Segmenting an arbitrarily concatenated phrase

As of today, Aug 15, 2008, search "blueipodblackberrywheelcellphone" in google and you get a zero document match with no spelling suggestion. Search that same phrase in nextag and you get a did-you-mean spelling suggestion of "blue ipod blackberry wheel cell phone", correctly segmented.

The segmentation algorithm runs in time quadratic in the length of the input you type in, independent of the dictionary size. I designed and imlemented this algorithm in 2006, when I was at Nextag. I'm adding two features to the segmenter and will host the demo here on this page. Visit back soon!

  • Feature 1: Some robustness against misspelling of words in the arbitrarily concatenated phrase.
  • Feature 2: Reporting the dictionary size in number of words, and the actual segmenting time in ms.

Applications

This segmenter has many areas of application. For example, have you ever wanted to be able to type a Chinese sentence comletely in pinyin, and let the computer automatically convert it into the Chinese characters that you intended? To achieve high accuracy, we need to employ machine learning techniques and look at the entire sentence as the context.

Indeed, this is exactly the problem of segmentation, as what is more formally depicted below.

Intelligent pinyin-to-character conversion

Let's say C = {c1, c2, ...} is the set of all characters, and P = {p1, p2, ...} is the set of all pinyins, where |P| << |C|. The main difficulty in pinyin-to-Chinese conversion is that Chinese is highly homonymous: the surjection f: C &rarr P typically maps many distinct characters to the same pinyin. This ambiguity is somewhat resolved with word/phrase-level conversion.
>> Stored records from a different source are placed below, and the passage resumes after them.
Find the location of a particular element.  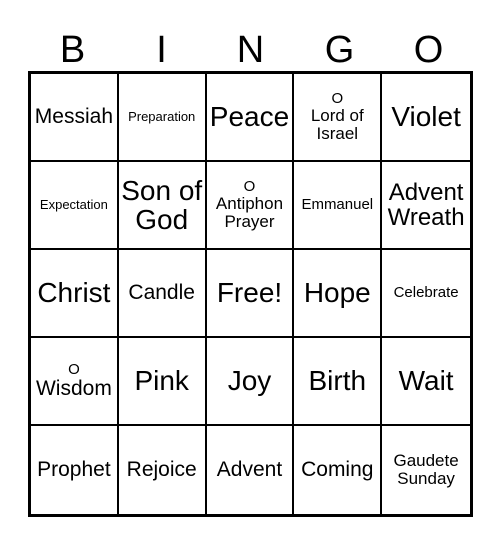

bingo-cell-label: Preparation is located at coordinates (162, 116).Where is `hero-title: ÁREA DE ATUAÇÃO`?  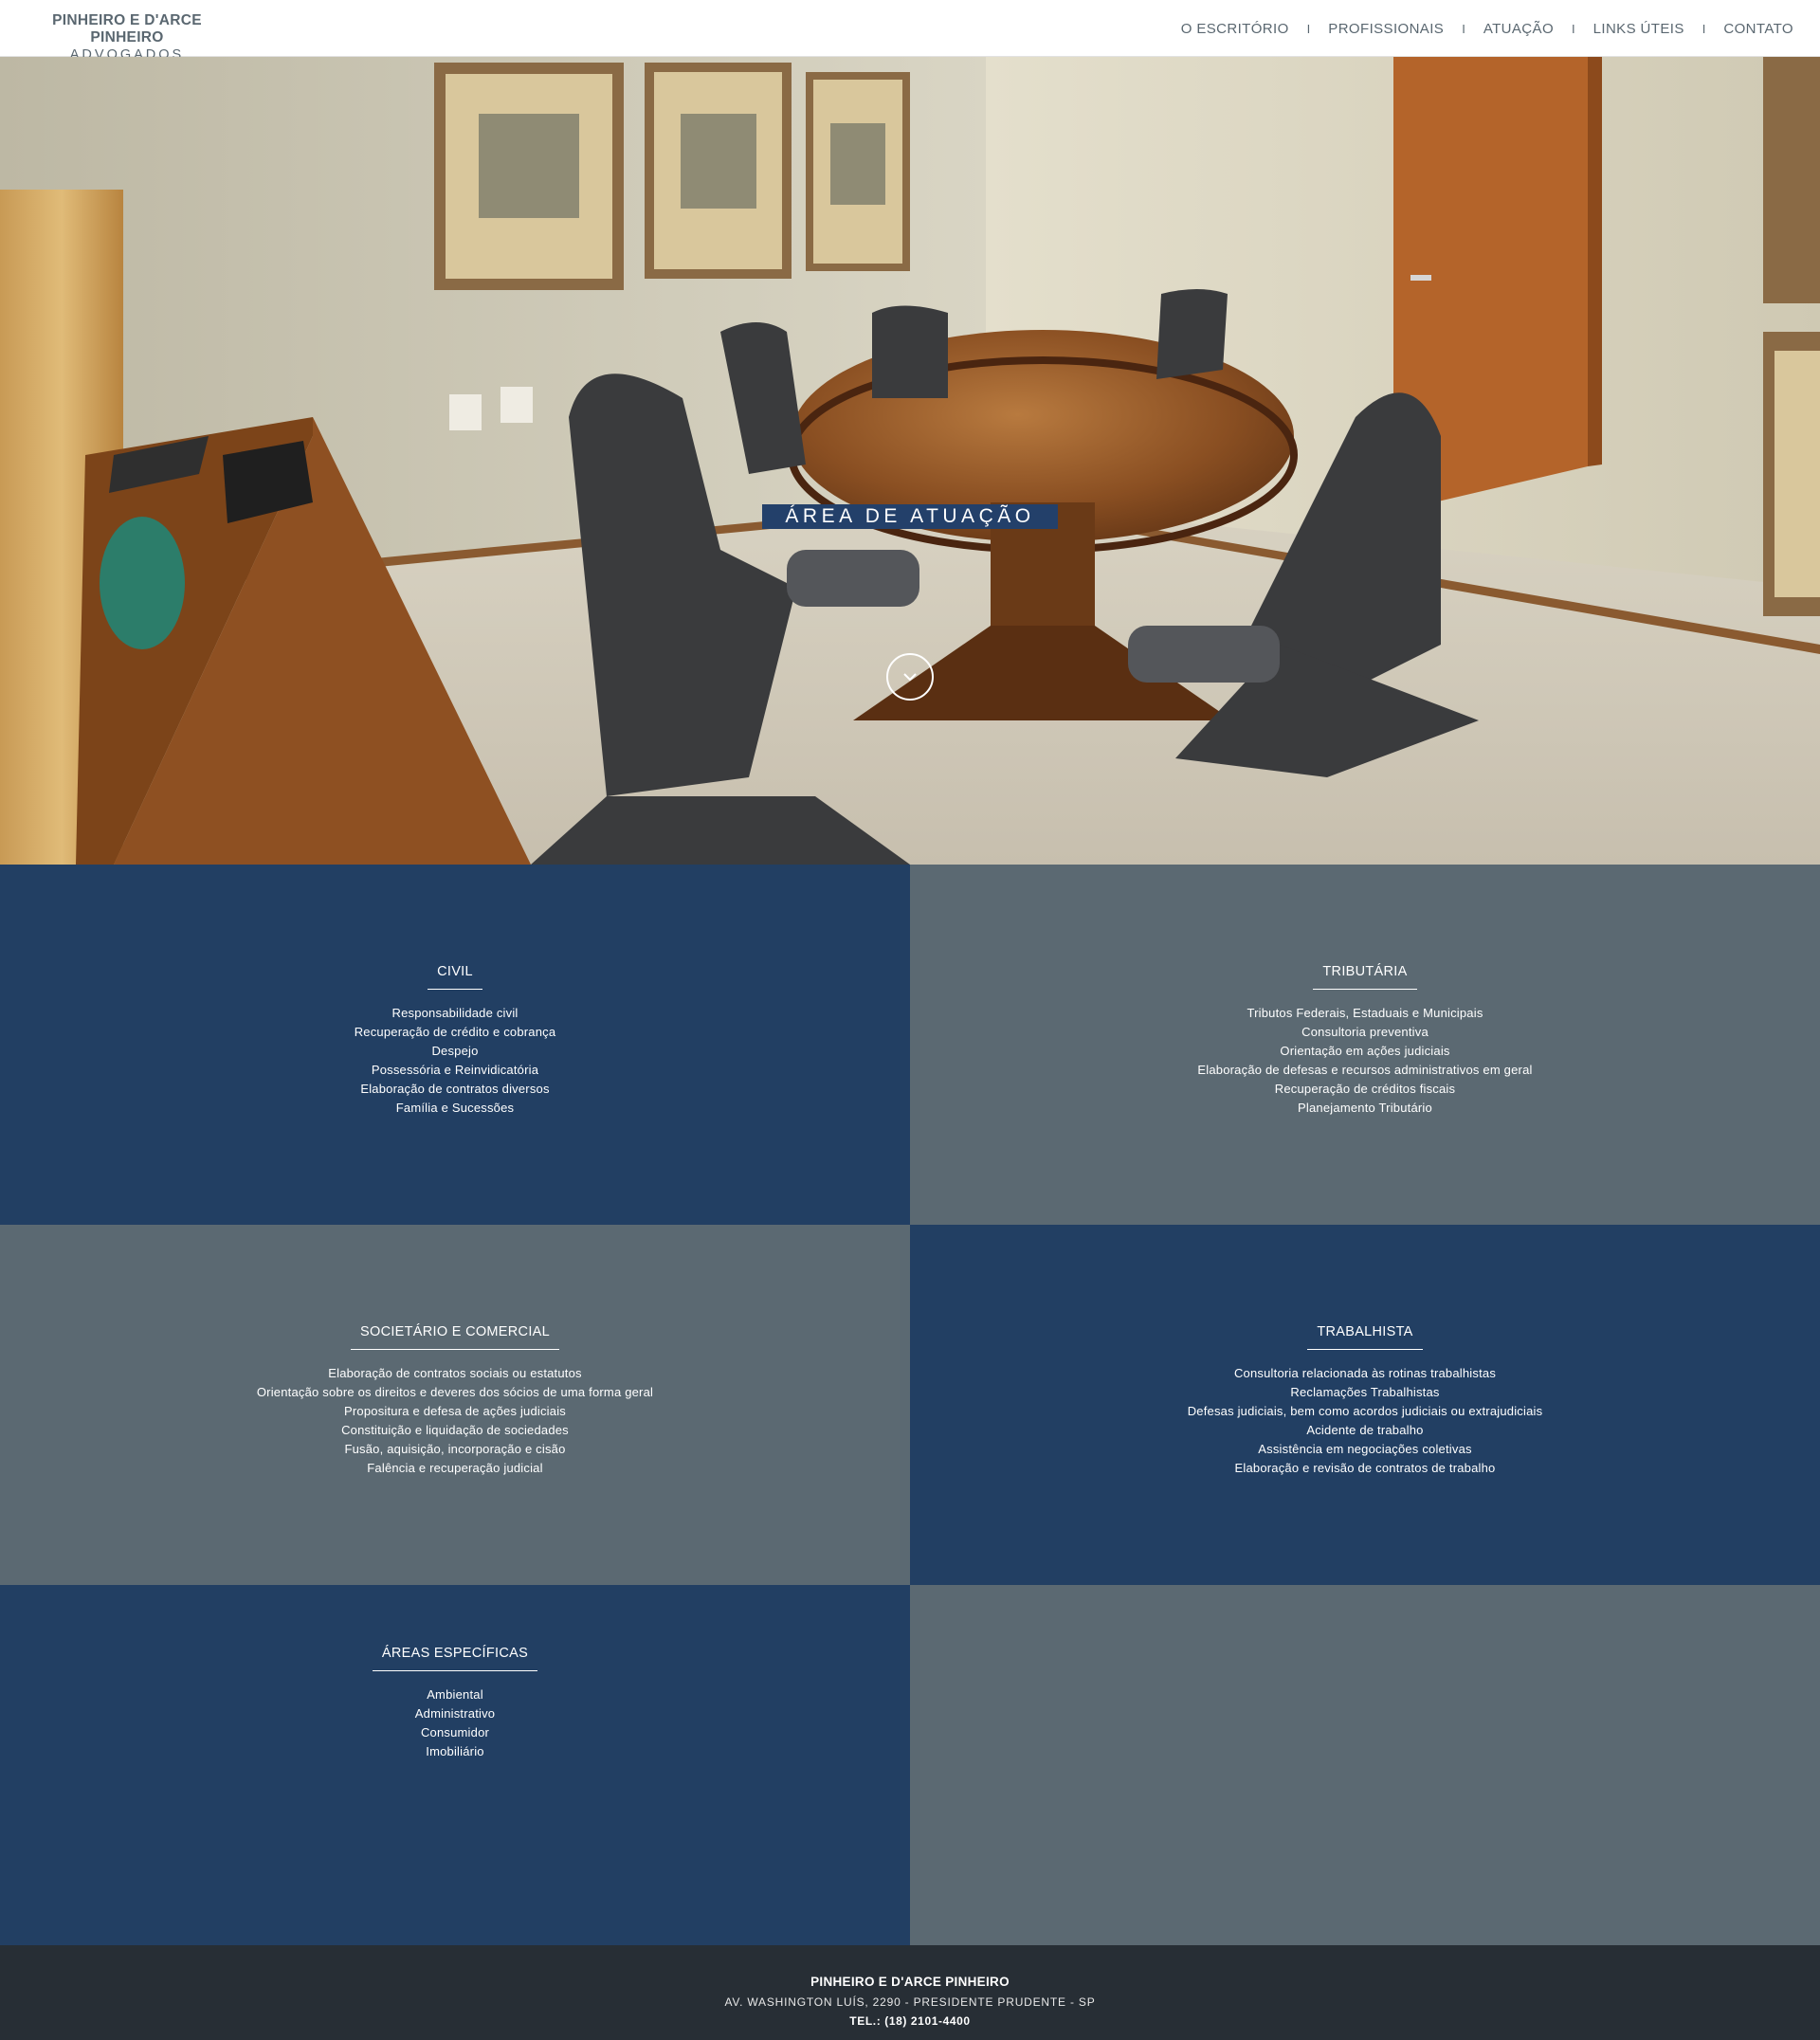
hero-title: ÁREA DE ATUAÇÃO is located at coordinates (910, 516).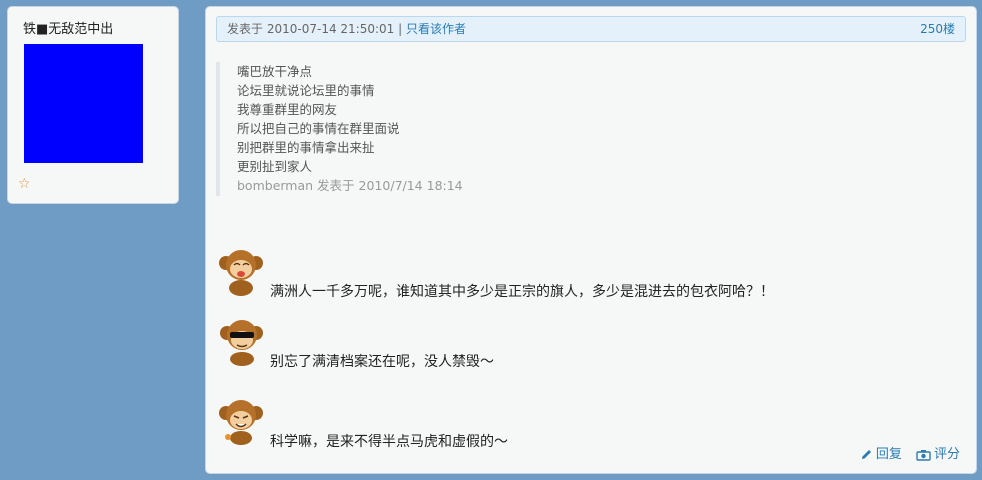 The height and width of the screenshot is (480, 982). What do you see at coordinates (68, 28) in the screenshot?
I see `username: 铁■无敌范中出` at bounding box center [68, 28].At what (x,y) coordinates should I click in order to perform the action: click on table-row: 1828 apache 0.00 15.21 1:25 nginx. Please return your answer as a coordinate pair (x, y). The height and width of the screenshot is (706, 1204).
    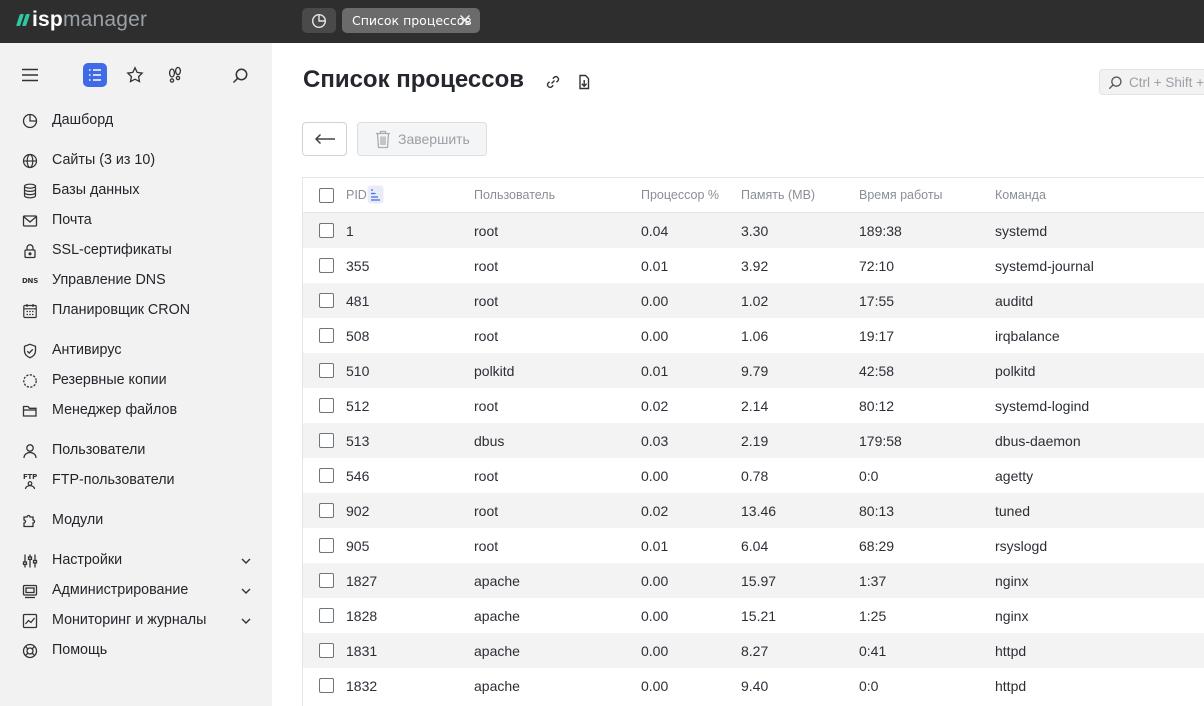
    Looking at the image, I should click on (754, 616).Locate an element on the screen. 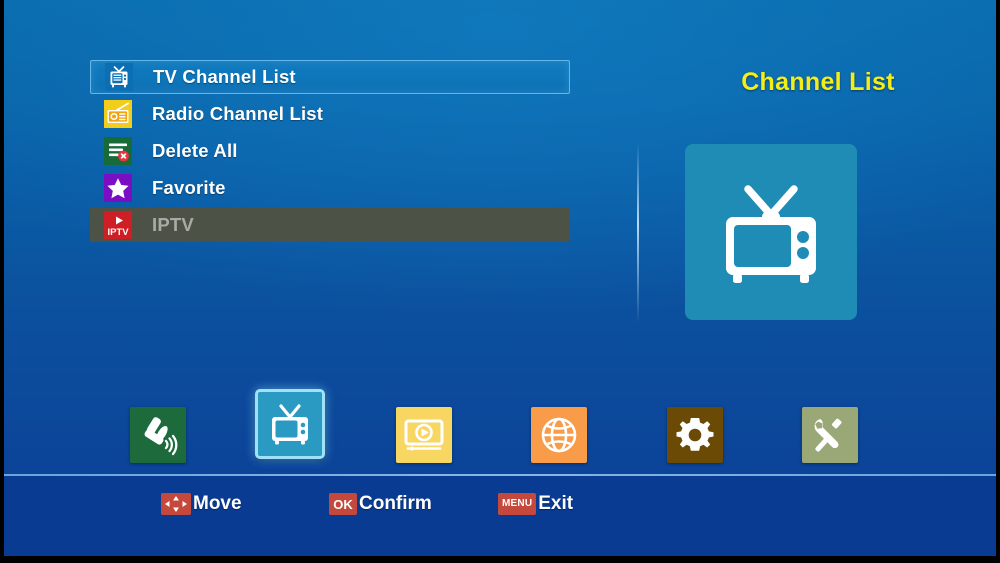  preview-tile is located at coordinates (771, 232).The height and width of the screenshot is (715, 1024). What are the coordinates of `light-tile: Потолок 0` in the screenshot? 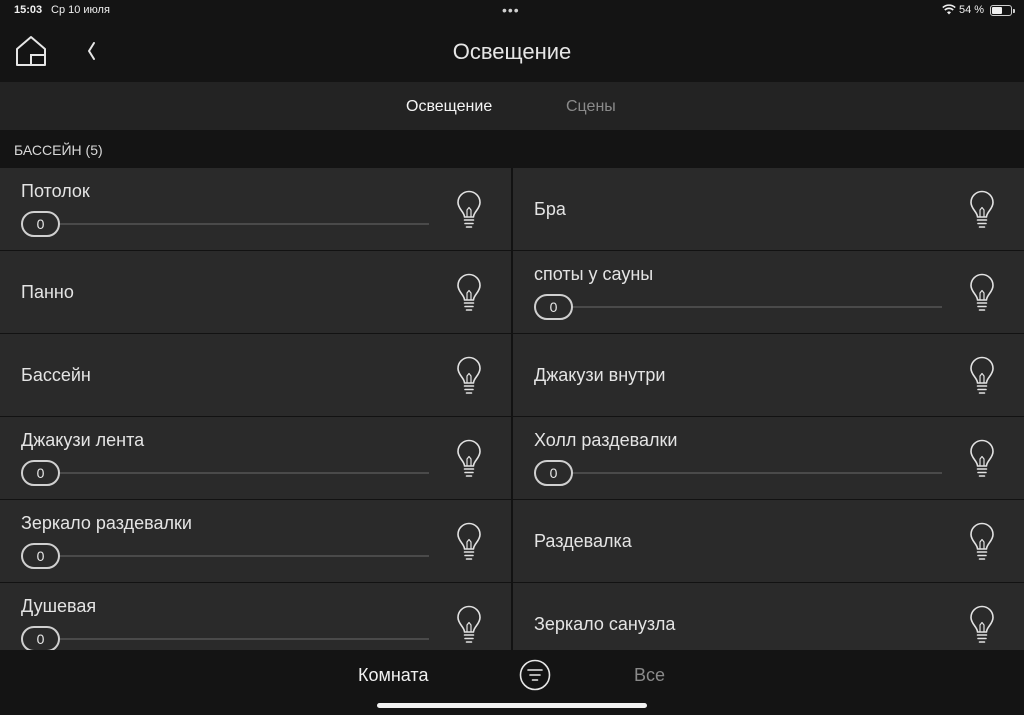 It's located at (256, 209).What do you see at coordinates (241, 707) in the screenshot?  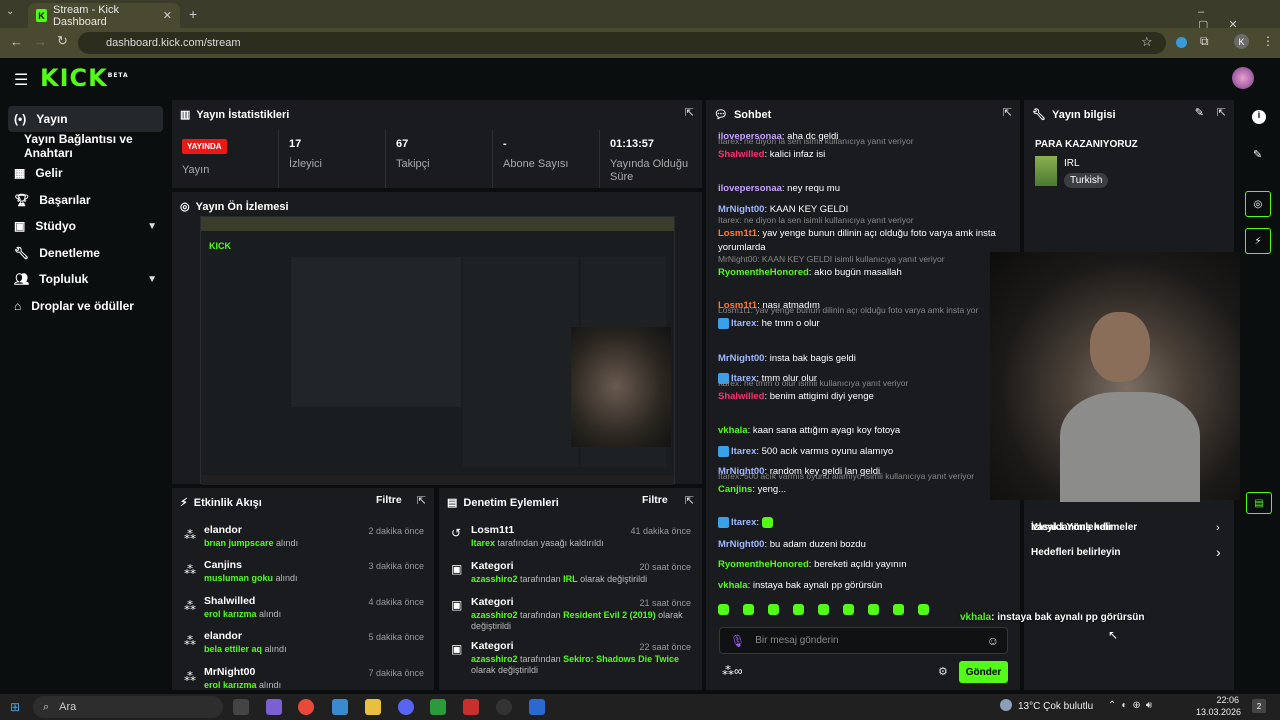 I see `task-view-icon` at bounding box center [241, 707].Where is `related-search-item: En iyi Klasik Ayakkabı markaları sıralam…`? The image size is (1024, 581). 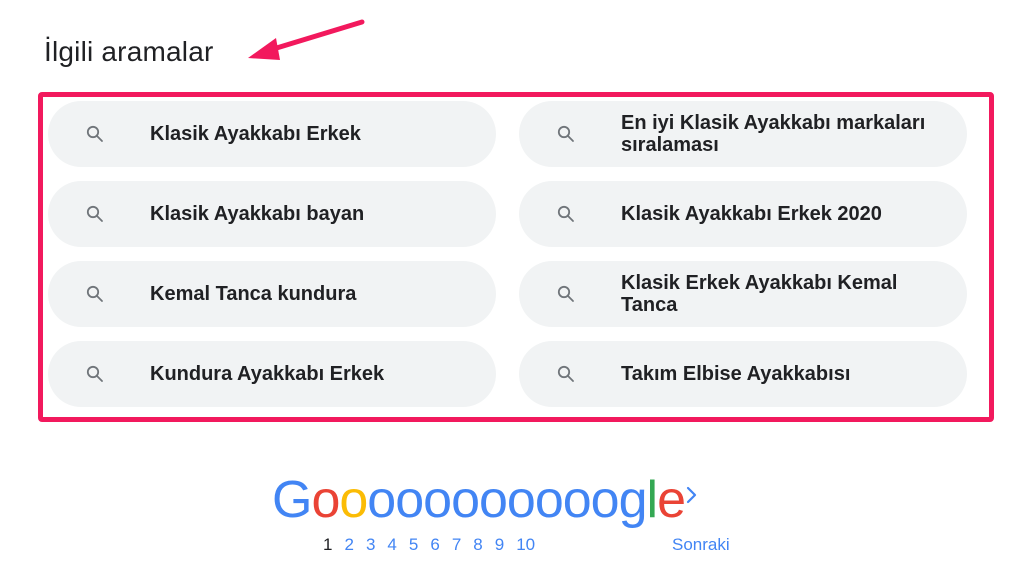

For example, say |{c : f(c) = p1}| = 20 and |{c : f(c) = p2}| = 40. Fortunatelly, typically the number |{(ci, cj) : "ci cj" is a word/phrase and f(ci) = p1 and f(cj) = p2}| of words/phrases is much less than min(20, 40) = 20.

Nevertheless, that number is not 1. What's more, given a stream of pinyins we need to be able to segment it first.

For example, say I type a stream of pinyins as a sentence: p1 p2 p3 p4.

There may be two ways to segment this sentence, with words/phrases separated by commas.
(1) p1, p2 p3, p4
(2) p1 p2, p3 p4

Each of these two would correspond to a different set of characters after conversion. (Note the positions of the commas.)
(1) c17, c2 c9, c8
(2) c23 c18, c9 c6

This is analogous to splitting an arbitrarily concatenated English sentence as posed on the top, except now we have an additional step of converting everything back to characters after the segmentation.